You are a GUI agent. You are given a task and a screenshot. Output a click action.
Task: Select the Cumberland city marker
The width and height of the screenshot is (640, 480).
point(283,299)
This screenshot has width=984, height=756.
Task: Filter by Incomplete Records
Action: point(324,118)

» The task
Write out the entries above once more, without altering anything.

» Exercise answer
You are a GUI agent. You are given a task and a screenshot. Output a click action.
Task: Select the Cumberland city marker
The width and height of the screenshot is (640, 480).
point(283,299)
This screenshot has width=984, height=756.
Task: Filter by Incomplete Records
Action: point(324,118)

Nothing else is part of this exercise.